Written problem a: Duplicate the passage of the forum thread on testing an R/O system between "The water has" and "etc. Pretty significant.", inclusive.

Selection:
# Completely scientific way of testing my R/O system



## silence882 (Apr 27, 2017)

Before on the left, after on the right.





--Stephen


----------



## abax (Apr 27, 2017)

The scientific method is for everybody!!!


----------



## NYEric (Apr 28, 2017)

See!


----------



## Ozpaph (Apr 28, 2017)

what is the experiment?


----------



## Mark Karayannis (Apr 28, 2017)

I,m waiting Stephen


----------



## ehanes7612 (Apr 28, 2017)

the milkier left cube freezes this way because of impurities/minerals in the water..the right cube has significantly less impurities/minerals so it freezes clearer
pretty clever


----------



## Bjorn (Apr 28, 2017)

ehanes7612 said:


> the milkier left cube freezes this way because of impurities/minerals in the water..the right cube has significantly less impurities/minerals so it freezes clearer
> pretty clever



The water has more dissolved gases before the RO unit. That is what this Experiment tells me


----------



## NYEric (Apr 28, 2017)

The gases are chlorine, etc. Pretty significant.
So, cold drinks at your house, right!?

[Rows of pointing data]
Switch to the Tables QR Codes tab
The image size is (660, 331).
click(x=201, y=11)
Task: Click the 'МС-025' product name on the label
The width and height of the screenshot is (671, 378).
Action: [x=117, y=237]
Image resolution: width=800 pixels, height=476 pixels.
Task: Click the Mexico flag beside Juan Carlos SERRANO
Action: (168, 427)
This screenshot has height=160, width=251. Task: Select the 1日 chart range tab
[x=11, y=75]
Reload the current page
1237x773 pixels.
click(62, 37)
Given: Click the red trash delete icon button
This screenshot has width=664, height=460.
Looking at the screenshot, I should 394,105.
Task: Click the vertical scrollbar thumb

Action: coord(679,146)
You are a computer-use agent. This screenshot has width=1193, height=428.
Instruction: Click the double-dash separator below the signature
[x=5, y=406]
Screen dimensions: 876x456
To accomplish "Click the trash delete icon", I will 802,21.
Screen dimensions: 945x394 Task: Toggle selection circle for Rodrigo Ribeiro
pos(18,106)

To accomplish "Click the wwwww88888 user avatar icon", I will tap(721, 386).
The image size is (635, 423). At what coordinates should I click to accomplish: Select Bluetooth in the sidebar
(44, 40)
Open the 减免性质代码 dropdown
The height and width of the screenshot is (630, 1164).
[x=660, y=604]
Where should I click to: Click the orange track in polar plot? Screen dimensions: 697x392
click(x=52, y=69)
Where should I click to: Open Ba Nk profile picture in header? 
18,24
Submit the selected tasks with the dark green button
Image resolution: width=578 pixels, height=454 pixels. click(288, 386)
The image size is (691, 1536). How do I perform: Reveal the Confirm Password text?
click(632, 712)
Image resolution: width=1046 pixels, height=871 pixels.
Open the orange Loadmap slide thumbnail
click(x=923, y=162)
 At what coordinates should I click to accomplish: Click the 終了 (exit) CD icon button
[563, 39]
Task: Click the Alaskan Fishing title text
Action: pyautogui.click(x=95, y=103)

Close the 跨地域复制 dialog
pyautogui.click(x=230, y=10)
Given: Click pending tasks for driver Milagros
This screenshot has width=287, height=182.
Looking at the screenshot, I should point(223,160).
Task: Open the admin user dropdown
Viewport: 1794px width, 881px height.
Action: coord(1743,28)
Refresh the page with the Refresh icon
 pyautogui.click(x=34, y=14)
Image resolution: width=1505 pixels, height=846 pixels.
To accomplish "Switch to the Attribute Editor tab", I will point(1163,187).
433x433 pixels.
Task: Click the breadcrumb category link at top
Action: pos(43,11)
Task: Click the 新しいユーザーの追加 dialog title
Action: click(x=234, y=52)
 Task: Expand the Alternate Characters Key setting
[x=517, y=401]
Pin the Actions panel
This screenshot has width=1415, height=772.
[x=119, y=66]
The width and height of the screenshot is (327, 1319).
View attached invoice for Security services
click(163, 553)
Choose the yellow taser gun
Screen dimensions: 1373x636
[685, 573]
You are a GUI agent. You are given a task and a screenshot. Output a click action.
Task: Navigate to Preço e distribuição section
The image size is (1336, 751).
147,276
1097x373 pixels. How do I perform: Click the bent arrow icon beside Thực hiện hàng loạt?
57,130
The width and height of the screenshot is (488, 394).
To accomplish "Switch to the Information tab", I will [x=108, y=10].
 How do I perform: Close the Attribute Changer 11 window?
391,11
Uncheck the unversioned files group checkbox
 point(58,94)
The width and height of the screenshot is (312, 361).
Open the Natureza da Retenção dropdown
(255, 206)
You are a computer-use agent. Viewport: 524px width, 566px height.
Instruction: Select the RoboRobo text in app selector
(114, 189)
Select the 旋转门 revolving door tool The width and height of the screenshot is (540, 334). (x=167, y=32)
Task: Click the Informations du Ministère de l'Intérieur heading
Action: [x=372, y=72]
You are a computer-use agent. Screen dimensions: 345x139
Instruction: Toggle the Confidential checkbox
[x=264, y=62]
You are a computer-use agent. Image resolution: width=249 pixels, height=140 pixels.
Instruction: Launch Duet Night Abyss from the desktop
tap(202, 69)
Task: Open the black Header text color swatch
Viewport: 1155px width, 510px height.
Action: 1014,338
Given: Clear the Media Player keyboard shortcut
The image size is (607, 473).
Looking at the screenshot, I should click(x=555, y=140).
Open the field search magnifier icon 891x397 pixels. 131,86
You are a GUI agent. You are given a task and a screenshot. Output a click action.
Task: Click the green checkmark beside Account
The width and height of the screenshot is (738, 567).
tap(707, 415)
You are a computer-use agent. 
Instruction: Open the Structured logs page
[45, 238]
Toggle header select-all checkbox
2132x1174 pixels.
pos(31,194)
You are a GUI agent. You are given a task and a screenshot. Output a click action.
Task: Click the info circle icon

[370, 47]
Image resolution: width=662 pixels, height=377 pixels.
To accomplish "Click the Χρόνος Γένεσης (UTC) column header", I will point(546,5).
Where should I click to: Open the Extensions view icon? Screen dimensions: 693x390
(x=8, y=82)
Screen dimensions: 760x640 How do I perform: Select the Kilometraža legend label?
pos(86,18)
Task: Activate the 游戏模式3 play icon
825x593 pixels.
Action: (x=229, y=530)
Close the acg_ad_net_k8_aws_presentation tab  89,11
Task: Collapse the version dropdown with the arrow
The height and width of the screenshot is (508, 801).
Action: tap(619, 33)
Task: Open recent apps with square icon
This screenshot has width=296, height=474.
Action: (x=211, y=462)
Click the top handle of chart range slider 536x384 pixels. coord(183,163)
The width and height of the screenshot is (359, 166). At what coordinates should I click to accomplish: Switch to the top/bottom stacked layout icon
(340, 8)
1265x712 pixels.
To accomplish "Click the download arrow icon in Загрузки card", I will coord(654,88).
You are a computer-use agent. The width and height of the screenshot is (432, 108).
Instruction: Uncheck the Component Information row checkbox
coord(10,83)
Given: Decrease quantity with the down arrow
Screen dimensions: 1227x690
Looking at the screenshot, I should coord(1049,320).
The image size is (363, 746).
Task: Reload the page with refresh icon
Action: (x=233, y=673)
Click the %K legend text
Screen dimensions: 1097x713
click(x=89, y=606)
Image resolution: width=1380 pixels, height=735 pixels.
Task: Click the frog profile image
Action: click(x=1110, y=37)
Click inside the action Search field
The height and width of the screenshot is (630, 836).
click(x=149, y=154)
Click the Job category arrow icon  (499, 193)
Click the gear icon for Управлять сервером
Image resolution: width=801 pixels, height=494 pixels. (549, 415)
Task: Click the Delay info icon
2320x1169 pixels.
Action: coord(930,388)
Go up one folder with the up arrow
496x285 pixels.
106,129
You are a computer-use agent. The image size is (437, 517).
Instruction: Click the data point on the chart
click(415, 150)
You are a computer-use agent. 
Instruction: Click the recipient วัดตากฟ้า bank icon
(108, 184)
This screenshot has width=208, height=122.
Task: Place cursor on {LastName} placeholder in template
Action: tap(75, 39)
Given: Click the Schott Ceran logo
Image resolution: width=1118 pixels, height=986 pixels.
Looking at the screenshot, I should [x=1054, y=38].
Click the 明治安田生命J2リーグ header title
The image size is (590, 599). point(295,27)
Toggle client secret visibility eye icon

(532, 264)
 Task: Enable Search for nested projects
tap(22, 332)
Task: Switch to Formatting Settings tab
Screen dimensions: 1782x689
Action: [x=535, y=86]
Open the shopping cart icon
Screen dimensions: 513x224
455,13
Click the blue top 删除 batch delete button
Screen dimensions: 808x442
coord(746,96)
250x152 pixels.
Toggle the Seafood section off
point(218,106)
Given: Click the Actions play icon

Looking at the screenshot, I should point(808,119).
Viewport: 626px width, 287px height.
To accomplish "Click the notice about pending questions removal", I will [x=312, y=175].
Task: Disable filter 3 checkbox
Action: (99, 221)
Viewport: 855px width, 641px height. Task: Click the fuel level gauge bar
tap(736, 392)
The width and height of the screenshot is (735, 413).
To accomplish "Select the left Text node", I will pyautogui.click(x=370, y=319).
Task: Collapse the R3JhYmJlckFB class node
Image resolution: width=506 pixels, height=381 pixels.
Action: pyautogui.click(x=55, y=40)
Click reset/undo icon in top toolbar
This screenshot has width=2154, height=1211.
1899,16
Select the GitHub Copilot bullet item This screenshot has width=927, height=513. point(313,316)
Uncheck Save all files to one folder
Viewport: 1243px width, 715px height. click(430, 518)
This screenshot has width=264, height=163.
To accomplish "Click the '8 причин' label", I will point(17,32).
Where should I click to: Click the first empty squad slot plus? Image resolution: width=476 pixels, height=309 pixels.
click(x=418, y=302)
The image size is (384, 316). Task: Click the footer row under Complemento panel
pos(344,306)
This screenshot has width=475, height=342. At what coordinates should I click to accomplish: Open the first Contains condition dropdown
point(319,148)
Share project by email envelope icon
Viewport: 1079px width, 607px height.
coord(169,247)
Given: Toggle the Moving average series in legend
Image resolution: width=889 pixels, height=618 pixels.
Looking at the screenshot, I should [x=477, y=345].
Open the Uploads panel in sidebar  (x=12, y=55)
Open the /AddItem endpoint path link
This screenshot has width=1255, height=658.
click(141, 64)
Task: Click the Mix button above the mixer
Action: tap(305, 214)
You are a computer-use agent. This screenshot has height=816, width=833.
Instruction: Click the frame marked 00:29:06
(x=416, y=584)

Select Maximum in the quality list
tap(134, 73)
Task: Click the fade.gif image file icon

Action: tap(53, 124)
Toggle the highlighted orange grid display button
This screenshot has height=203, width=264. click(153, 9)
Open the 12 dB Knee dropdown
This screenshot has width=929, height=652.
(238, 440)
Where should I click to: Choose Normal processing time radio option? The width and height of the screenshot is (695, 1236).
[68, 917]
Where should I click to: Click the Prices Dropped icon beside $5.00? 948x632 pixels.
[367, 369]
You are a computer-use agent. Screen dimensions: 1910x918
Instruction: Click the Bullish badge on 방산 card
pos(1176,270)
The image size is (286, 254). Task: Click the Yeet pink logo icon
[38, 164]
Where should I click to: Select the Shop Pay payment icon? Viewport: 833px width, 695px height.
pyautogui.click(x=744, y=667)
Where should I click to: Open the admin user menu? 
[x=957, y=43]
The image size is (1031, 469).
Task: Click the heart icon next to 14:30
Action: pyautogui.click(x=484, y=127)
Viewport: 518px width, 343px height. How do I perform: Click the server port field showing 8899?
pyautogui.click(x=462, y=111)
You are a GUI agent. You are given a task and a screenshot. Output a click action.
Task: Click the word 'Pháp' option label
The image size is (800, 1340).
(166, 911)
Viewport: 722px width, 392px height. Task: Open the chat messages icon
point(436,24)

Written problem b: Render the records between the lines holding "Given: Clear the" and "tap(707, 415)", inclusive, as a Markdown table with the columns Row and Line, omitting any blank lines. Include only those lines.

Task answer a:
The water has more dissolved gases before the RO unit. That is what this Experiment tells me


----------



## NYEric (Apr 28, 2017)

The gases are chlorine, etc. Pretty significant.

Task answer b:
| Row | Line |
|---|---|
| 1 | Given: Clear the Media Player keyboard shortcut |
| 2 | The image size is (607, 473). |
| 3 | Looking at the screenshot, I should click(x=555, y=140). |
| 4 | Open the field search magnifier icon 891x397 pixels. 131,86 |
| 5 | You are a GUI agent. You are given a task and a screenshot. Output a click action. |
| 6 | Task: Click the green checkmark beside Account |
| 7 | The width and height of the screenshot is (738, 567). |
| 8 | tap(707, 415) |